YOUR INSTRUCTIONS: Restate each record word for word, from the first to the last.

[Data excerpts]
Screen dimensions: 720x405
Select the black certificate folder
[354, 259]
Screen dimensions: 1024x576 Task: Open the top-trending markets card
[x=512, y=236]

RESULT OF THE EXERCISE:
Screen dimensions: 720x405
Select the black certificate folder
[354, 259]
Screen dimensions: 1024x576 Task: Open the top-trending markets card
[x=512, y=236]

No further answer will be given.